- **Prompt 1**
From the Spark SQL thread, list the name the reply gives for how a datasource is represented during analysis and optimization, and the names of the scan nodes the planner can turn it into.
- **Prompt 2**
From the Spark SQL thread, return everything from "You are viewing" down to "as an input?", copied word for word.

──────── Selected extract ────────

You are viewing a plain text version of this content. The canonical link for it is here.
Posted to user@spark.apache.org by kant kodali <ka...@gmail.com> on 2016/11/17 09:28:30 UTC

Another Interesting Question on SPARK SQL

​
Which parts in the diagram above are executed by DataSource connectors and
which parts are executed by Tungsten? or to put it in another way which
phase in the diagram above does Tungsten leverages the Datasource
connectors (such as say cassandra connector ) ?

My understanding so far is that connectors come in during Physical planning
phase but I am not sure if the connectors take logical plan as an input?

Thanks,
kant

Re: Another Interesting Question on SPARK SQL

Posted by Herman van Hövell tot Westerflier <hv...@databricks.com>.
The diagram you have included, is a depiction of the steps Catalyst (the
spark optimizer) takes to create an executable plan. Tungsten mainly comes
into play during code generation and the actual execution.

A datasource is represented by a LogicalRelation during analysis &
optimization. The spark planner takes such a LogicalRelation and plans it
as either RowDataSourceScanExec or an BatchedDataSourceScanExec depending
on the datasource. Both scan nodes support whole stage code generation.

HTH


On Thu, Nov 17, 2016 at 1:28 AM, kant kodali <ka...@gmail.com> wrote:

>
> ​
> Which parts in the diagram above are executed by DataSource connectors and
> which parts are executed by Tungsten? or to put it in another way which
> phase in the diagram above does Tungsten leverages the Datasource
> connectors (such as say cassandra connector ) ?
>
> My understanding so far is that connectors come in during Physical
> planning phase but I am not sure if the connectors take logical plan as an
> input?
>
> Thanks,
> kant
>

──────── Dataset entries ────────

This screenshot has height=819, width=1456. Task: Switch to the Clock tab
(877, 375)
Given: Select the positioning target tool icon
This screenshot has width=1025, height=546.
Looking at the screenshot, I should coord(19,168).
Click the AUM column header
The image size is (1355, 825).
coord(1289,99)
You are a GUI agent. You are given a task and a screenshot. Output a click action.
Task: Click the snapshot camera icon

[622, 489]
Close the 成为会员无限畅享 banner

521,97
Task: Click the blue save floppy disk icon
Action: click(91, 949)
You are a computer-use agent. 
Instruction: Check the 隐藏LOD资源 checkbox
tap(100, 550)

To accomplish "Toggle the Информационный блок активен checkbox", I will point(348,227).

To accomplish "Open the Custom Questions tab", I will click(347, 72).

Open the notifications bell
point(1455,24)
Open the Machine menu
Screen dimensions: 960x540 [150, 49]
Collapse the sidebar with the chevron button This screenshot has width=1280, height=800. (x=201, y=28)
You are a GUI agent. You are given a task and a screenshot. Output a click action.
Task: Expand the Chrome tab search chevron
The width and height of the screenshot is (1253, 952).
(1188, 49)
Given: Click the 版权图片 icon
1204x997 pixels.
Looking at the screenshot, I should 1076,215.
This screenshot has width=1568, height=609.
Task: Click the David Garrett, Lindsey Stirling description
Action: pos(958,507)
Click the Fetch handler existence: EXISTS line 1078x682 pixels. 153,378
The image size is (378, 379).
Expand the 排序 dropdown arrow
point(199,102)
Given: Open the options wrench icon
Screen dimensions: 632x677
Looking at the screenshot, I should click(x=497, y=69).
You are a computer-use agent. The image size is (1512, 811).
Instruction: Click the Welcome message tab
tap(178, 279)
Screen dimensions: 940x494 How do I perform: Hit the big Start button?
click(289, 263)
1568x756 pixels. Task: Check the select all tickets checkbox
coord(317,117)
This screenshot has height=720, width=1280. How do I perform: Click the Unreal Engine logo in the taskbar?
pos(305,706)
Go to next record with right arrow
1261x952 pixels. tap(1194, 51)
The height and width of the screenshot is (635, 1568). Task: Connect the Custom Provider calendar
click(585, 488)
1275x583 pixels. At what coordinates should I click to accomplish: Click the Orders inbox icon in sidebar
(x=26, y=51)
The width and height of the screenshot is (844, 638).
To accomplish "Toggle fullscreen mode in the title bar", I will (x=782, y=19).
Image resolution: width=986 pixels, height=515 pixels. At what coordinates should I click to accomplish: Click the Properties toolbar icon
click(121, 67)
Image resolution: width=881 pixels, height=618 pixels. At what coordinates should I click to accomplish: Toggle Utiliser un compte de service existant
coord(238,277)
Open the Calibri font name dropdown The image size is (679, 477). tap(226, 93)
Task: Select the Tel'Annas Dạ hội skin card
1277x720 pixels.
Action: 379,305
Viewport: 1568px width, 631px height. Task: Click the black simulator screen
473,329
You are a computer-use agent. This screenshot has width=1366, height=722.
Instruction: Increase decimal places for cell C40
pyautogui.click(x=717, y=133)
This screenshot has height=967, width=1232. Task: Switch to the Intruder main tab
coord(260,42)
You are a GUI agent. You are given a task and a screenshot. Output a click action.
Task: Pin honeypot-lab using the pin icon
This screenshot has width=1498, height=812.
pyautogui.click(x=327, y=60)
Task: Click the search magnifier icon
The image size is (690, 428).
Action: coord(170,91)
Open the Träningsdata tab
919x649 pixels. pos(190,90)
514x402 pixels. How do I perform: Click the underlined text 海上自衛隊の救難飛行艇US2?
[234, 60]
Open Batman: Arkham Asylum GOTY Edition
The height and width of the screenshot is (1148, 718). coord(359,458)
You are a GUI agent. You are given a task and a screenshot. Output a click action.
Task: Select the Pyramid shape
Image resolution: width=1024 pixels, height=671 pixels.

────────

- **Response 1**
LogicalRelation
RowDataSourceScanExec
BatchedDataSourceScanExec

- **Response 2**
You are viewing a plain text version of this content. The canonical link for it is here.
Posted to user@spark.apache.org by kant kodali <ka...@gmail.com> on 2016/11/17 09:28:30 UTC

Another Interesting Question on SPARK SQL

​
Which parts in the diagram above are executed by DataSource connectors and
which parts are executed by Tungsten? or to put it in another way which
phase in the diagram above does Tungsten leverages the Datasource
connectors (such as say cassandra connector ) ?

My understanding so far is that connectors come in during Physical planning
phase but I am not sure if the connectors take logical plan as an input?